Raw data —
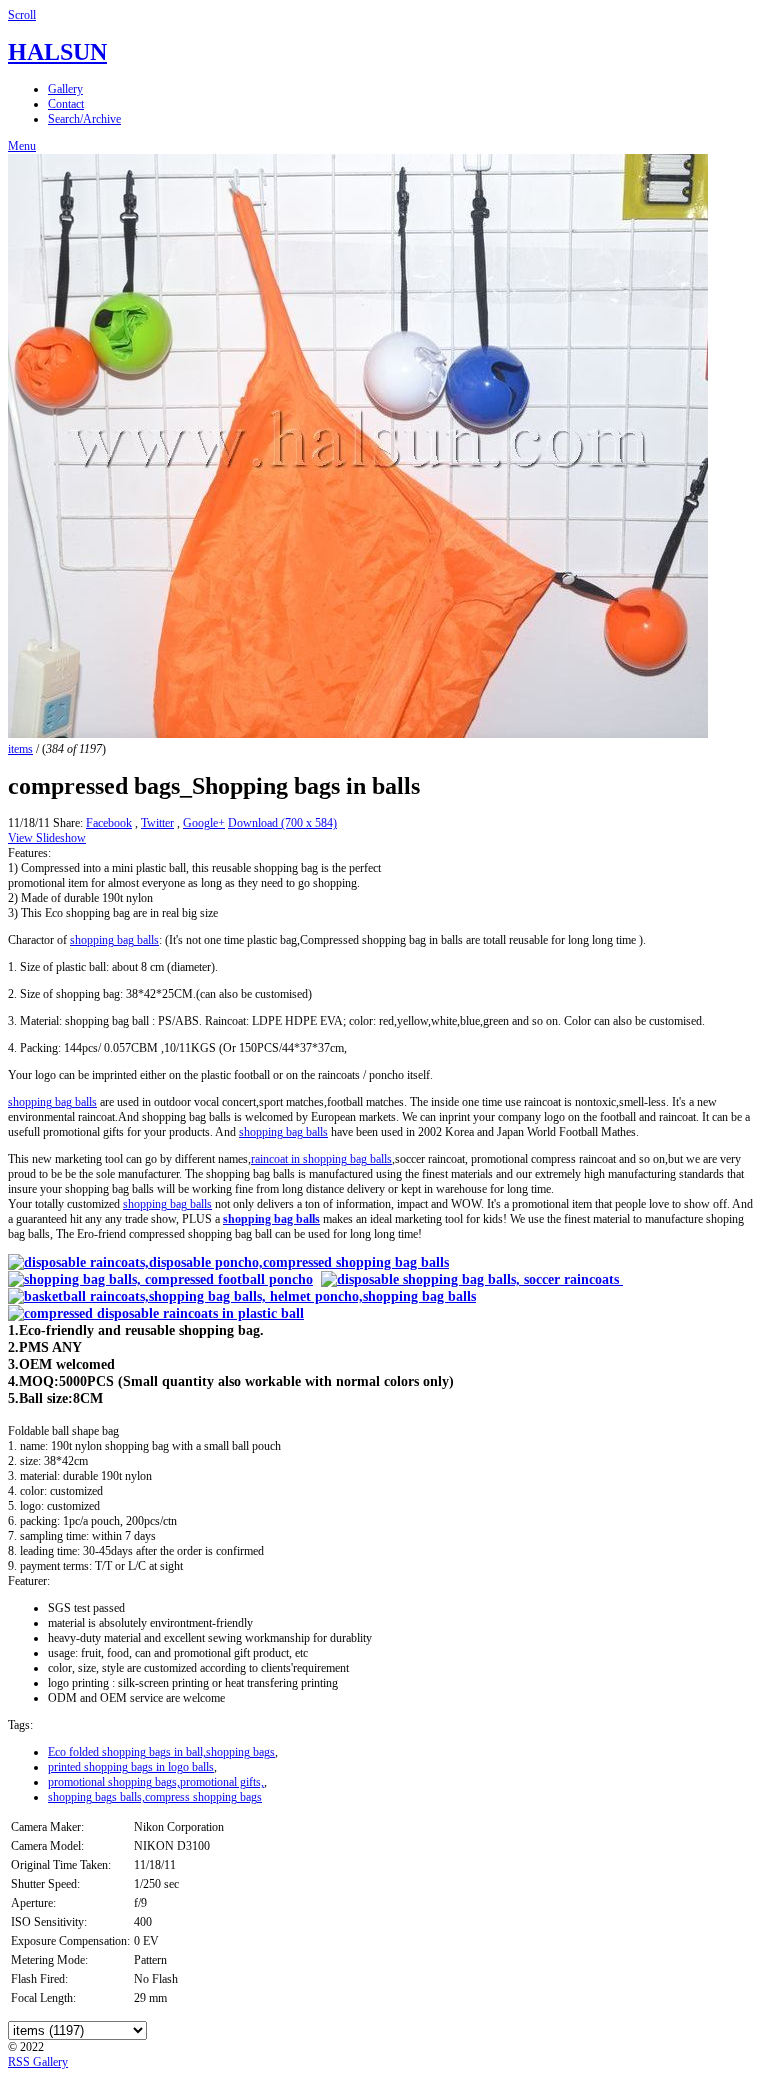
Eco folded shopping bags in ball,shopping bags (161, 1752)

--

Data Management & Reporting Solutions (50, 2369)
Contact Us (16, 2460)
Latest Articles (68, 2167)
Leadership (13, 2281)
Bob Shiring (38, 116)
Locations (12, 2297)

What is needed —
The output should be exactly the lines above from the line containing "Contact Us (16, 2460)" to the line containing "Locations (12, 2297)", inclusive, with no other lines.

Written answer —
Contact Us (16, 2460)
Latest Articles (68, 2167)
Leadership (13, 2281)
Bob Shiring (38, 116)
Locations (12, 2297)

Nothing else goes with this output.